**GOAL OF THE EXERCISE:** Write out the listing again, replacing "Where should I click to" with "Where do I click to" everywhere it appears and leaving everything else unchanged.

======== RECORDS FOR THIS EXERCISE

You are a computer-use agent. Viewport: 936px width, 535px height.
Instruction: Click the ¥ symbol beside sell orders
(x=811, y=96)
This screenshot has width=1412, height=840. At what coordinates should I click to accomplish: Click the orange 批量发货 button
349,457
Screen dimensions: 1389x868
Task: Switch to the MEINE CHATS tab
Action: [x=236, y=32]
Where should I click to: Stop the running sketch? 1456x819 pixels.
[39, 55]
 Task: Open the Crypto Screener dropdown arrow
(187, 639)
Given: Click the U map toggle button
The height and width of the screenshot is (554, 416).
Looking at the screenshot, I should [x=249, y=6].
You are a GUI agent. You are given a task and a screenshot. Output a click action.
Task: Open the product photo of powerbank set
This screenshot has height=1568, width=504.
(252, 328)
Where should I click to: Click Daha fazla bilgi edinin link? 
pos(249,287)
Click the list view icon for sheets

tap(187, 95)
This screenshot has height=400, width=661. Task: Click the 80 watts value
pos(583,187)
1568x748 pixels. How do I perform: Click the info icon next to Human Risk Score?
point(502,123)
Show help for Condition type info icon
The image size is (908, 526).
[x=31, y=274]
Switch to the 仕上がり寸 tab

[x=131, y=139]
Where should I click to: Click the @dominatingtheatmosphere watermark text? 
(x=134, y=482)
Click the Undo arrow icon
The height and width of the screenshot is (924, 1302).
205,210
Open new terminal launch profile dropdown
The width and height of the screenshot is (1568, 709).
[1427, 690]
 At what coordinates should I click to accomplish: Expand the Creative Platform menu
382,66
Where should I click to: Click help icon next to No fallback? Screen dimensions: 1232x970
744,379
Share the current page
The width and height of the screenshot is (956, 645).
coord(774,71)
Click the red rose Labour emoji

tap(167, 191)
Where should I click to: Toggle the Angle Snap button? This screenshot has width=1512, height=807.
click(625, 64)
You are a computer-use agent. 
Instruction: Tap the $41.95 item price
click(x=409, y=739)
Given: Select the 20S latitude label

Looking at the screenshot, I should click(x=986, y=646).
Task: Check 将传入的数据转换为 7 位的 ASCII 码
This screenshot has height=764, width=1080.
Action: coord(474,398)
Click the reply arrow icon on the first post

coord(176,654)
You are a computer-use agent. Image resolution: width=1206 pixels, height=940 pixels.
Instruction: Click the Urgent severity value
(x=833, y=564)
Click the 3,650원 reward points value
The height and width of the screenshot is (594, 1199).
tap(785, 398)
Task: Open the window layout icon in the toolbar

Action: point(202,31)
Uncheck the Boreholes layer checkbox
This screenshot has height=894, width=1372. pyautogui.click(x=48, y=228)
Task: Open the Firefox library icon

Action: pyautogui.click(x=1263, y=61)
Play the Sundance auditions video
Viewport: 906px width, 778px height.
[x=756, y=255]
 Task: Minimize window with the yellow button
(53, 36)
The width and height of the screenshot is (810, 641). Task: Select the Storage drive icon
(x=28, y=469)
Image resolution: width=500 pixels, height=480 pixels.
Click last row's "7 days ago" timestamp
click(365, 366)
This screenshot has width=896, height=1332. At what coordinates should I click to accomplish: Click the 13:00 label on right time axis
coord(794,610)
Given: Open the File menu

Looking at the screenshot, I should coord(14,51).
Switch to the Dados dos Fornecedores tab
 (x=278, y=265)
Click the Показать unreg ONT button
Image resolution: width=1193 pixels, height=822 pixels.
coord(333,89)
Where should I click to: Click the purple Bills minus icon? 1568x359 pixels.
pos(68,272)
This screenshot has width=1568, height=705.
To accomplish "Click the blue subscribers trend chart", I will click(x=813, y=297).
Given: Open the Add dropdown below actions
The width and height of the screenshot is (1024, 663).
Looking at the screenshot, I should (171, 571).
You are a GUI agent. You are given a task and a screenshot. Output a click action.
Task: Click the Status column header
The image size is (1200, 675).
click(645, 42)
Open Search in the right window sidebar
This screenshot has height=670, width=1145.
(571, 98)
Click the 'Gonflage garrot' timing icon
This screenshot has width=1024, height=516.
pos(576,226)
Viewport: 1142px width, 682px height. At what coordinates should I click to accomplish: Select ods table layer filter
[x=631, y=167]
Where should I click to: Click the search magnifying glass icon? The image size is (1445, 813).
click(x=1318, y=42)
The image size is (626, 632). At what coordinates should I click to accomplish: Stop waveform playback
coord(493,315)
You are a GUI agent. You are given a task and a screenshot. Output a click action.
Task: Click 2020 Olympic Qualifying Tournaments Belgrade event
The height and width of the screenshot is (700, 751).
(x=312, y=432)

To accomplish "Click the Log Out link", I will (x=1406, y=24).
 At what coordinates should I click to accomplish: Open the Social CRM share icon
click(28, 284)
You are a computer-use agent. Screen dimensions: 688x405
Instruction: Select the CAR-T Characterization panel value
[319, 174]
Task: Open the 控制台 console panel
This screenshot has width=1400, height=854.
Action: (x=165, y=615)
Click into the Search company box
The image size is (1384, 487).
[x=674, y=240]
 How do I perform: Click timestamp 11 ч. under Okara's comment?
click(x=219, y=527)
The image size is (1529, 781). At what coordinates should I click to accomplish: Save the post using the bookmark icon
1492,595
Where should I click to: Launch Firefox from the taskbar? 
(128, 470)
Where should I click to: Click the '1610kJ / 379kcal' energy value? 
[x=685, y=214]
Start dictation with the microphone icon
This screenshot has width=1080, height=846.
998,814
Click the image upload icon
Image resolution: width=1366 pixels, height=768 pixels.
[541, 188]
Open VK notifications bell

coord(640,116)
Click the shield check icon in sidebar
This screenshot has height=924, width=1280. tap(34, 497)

================

**THE REPLY:**
You are a computer-use agent. Viewport: 936px width, 535px height.
Instruction: Click the ¥ symbol beside sell orders
(x=811, y=96)
This screenshot has width=1412, height=840. At what coordinates should I click to accomplish: Click the orange 批量发货 button
349,457
Screen dimensions: 1389x868
Task: Switch to the MEINE CHATS tab
Action: [x=236, y=32]
Where do I click to: Stop the running sketch? 1456x819 pixels.
[39, 55]
 Task: Open the Crypto Screener dropdown arrow
(187, 639)
Given: Click the U map toggle button
The height and width of the screenshot is (554, 416).
Looking at the screenshot, I should [x=249, y=6].
You are a GUI agent. You are given a task and a screenshot. Output a click action.
Task: Open the product photo of powerbank set
This screenshot has height=1568, width=504.
(252, 328)
Where do I click to: Click Daha fazla bilgi edinin link? 
pos(249,287)
Click the list view icon for sheets

tap(187, 95)
This screenshot has height=400, width=661. Task: Click the 80 watts value
pos(583,187)
1568x748 pixels. How do I perform: Click the info icon next to Human Risk Score?
point(502,123)
Show help for Condition type info icon
The image size is (908, 526).
[x=31, y=274]
Switch to the 仕上がり寸 tab

[x=131, y=139]
Where do I click to: Click the @dominatingtheatmosphere watermark text? 
(x=134, y=482)
Click the Undo arrow icon
The height and width of the screenshot is (924, 1302).
205,210
Open new terminal launch profile dropdown
The width and height of the screenshot is (1568, 709).
[1427, 690]
 At what coordinates should I click to accomplish: Expand the Creative Platform menu
382,66
Where do I click to: Click help icon next to No fallback? Screen dimensions: 1232x970
744,379
Share the current page
The width and height of the screenshot is (956, 645).
coord(774,71)
Click the red rose Labour emoji

tap(167, 191)
Where do I click to: Toggle the Angle Snap button? This screenshot has width=1512, height=807.
click(625, 64)
You are a computer-use agent. 
Instruction: Tap the $41.95 item price
click(x=409, y=739)
Given: Select the 20S latitude label

Looking at the screenshot, I should click(x=986, y=646).
Task: Check 将传入的数据转换为 7 位的 ASCII 码
This screenshot has height=764, width=1080.
Action: coord(474,398)
Click the reply arrow icon on the first post

coord(176,654)
You are a computer-use agent. Image resolution: width=1206 pixels, height=940 pixels.
Instruction: Click the Urgent severity value
(x=833, y=564)
Click the 3,650원 reward points value
The height and width of the screenshot is (594, 1199).
tap(785, 398)
Task: Open the window layout icon in the toolbar

Action: point(202,31)
Uncheck the Boreholes layer checkbox
This screenshot has height=894, width=1372. pyautogui.click(x=48, y=228)
Task: Open the Firefox library icon

Action: pyautogui.click(x=1263, y=61)
Play the Sundance auditions video
Viewport: 906px width, 778px height.
[x=756, y=255]
 Task: Minimize window with the yellow button
(53, 36)
The width and height of the screenshot is (810, 641). Task: Select the Storage drive icon
(x=28, y=469)
Image resolution: width=500 pixels, height=480 pixels.
Click last row's "7 days ago" timestamp
click(365, 366)
This screenshot has width=896, height=1332. At what coordinates should I click to accomplish: Click the 13:00 label on right time axis
coord(794,610)
Given: Open the File menu

Looking at the screenshot, I should coord(14,51).
Switch to the Dados dos Fornecedores tab
 (x=278, y=265)
Click the Показать unreg ONT button
Image resolution: width=1193 pixels, height=822 pixels.
coord(333,89)
Where do I click to: Click the purple Bills minus icon? 1568x359 pixels.
pos(68,272)
This screenshot has width=1568, height=705.
To accomplish "Click the blue subscribers trend chart", I will click(x=813, y=297).
Given: Open the Add dropdown below actions
The width and height of the screenshot is (1024, 663).
Looking at the screenshot, I should (171, 571).
You are a GUI agent. You are given a task and a screenshot. Output a click action.
Task: Click the Status column header
The image size is (1200, 675).
click(645, 42)
Open Search in the right window sidebar
This screenshot has height=670, width=1145.
(571, 98)
Click the 'Gonflage garrot' timing icon
This screenshot has width=1024, height=516.
pos(576,226)
Viewport: 1142px width, 682px height. At what coordinates should I click to accomplish: Select ods table layer filter
[x=631, y=167]
Where do I click to: Click the search magnifying glass icon? The image size is (1445, 813).
click(x=1318, y=42)
The image size is (626, 632). At what coordinates should I click to accomplish: Stop waveform playback
coord(493,315)
You are a GUI agent. You are given a task and a screenshot. Output a click action.
Task: Click 2020 Olympic Qualifying Tournaments Belgrade event
The height and width of the screenshot is (700, 751).
(x=312, y=432)

To accomplish "Click the Log Out link", I will (x=1406, y=24).
 At what coordinates should I click to accomplish: Open the Social CRM share icon
click(28, 284)
You are a computer-use agent. Screen dimensions: 688x405
Instruction: Select the CAR-T Characterization panel value
[319, 174]
Task: Open the 控制台 console panel
This screenshot has width=1400, height=854.
Action: (x=165, y=615)
Click into the Search company box
The image size is (1384, 487).
[x=674, y=240]
 How do I perform: Click timestamp 11 ч. under Okara's comment?
click(x=219, y=527)
The image size is (1529, 781). At what coordinates should I click to accomplish: Save the post using the bookmark icon
1492,595
Where do I click to: Launch Firefox from the taskbar? 
(128, 470)
Where do I click to: Click the '1610kJ / 379kcal' energy value? 
[x=685, y=214]
Start dictation with the microphone icon
This screenshot has width=1080, height=846.
998,814
Click the image upload icon
Image resolution: width=1366 pixels, height=768 pixels.
[541, 188]
Open VK notifications bell

coord(640,116)
Click the shield check icon in sidebar
This screenshot has height=924, width=1280. tap(34, 497)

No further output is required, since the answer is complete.